En quelques vers, le vieil homme nous fait entrevoir
ce qu'était la violence éducative ordinaire
dans une bonne famille de la bourgeoisie éclairée vers 1875.
Il évoque les "crimes" (" Je ne toucherai plus mon nez avec mon pouce")
et les châtiments. (le "pain sec dans le cabinet noir").
La suite du texte montre
que le grand-père, devenu républicain, commence à se poser des questions
que le père (alors pair) ne s'était pas posé

Jeanne était au pain sec...

Jeanne était au pain sec dans le cabinet noir,
Pour un crime quelconque, et, manquant au devoir,
J'allai voir la proscrite en pleine forfaiture,
Et lui glissai dans l'ombre un pot de confiture
Contraire aux lois. Tous ceux sur qui, dans ma cité,
Repose le salut de la société,
S'indignèrent, et Jeanne a dit d'une voix douce :
- Je ne toucherai plus mon nez avec mon pouce ;
Je ne me ferai plus griffer par le minet.
Mais on s'est récrié : - Cette enfant vous connaît ;
Elle sait à quel point vous êtes faible et lâche.

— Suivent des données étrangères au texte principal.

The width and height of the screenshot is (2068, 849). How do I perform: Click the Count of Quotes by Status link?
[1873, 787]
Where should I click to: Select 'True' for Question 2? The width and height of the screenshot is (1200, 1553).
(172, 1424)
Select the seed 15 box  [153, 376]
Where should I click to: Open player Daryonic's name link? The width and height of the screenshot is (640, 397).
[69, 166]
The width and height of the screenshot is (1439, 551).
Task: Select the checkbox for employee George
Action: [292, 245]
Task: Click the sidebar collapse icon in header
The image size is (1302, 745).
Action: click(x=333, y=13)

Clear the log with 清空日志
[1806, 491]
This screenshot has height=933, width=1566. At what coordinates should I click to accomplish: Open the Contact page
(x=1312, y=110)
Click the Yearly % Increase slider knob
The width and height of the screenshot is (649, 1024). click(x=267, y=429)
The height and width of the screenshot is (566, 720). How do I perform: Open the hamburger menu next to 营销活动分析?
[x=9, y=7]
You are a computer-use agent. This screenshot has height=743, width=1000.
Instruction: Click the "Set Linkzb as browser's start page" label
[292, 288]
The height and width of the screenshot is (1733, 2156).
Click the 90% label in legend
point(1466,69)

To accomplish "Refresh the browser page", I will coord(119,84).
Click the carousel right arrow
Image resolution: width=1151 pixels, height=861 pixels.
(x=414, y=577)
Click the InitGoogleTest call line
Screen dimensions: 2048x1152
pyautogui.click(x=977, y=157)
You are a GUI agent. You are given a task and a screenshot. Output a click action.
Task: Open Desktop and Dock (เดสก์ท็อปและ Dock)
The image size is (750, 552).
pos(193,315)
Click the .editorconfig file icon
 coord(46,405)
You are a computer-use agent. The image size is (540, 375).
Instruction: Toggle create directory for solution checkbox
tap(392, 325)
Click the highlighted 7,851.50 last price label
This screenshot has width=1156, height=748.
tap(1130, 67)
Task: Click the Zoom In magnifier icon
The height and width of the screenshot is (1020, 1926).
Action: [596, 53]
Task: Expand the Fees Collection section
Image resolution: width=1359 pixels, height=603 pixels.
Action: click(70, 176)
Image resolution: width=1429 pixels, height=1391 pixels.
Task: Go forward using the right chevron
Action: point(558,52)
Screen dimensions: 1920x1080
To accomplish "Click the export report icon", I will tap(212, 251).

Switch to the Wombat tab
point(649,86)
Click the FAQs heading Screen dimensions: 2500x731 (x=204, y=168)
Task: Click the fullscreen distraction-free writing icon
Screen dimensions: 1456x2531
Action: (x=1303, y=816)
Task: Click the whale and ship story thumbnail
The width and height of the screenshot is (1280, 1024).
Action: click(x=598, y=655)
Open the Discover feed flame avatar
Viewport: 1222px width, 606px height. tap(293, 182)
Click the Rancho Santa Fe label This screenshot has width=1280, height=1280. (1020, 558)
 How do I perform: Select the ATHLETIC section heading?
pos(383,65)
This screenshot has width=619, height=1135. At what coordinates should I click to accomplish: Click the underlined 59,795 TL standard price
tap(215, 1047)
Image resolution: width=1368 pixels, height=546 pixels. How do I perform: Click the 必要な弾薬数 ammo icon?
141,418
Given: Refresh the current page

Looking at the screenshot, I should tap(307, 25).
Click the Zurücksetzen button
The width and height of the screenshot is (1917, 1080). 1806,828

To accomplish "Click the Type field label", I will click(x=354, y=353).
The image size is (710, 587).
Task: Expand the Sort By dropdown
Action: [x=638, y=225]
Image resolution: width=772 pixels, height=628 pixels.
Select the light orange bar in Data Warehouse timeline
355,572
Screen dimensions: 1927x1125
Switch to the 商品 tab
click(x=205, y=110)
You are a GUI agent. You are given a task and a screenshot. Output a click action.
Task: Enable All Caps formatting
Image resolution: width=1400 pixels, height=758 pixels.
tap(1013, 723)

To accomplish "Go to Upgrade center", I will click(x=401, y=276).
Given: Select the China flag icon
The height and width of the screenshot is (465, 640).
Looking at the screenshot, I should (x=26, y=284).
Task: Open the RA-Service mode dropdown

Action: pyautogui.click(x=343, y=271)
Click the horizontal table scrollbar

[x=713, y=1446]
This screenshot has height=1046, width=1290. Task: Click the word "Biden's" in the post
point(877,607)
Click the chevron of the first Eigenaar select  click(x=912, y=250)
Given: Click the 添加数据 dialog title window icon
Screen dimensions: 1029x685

Elle vous voit toujours rire quand on se fâche.
Pas de gouvernement possible. À chaque instant
L'ordre est troublé par vous ; le pouvoir se détend ;
Plus de règle. L'enfant n'a plus rien qui l'arrête.
Vous démolissez tout. - Et j'ai baissé la tête,
Et j'ai dit : - Je n'ai rien à répondre à cela,
J'ai tort. Oui, c'est avec ces indulgences-là
Qu'on a toujours conduit les peuples à leur perte.
Qu'on me mette au pain sec. - Vous le méritez, certes,
On vous y mettra. - Jeanne alors, dans son coin noir,
M'a dit tout bas, levant ses yeux si beaux à voir,
Pleins de l'autorité des douces créatures :
- Eh bien, moi, je t'irai porter des confitures.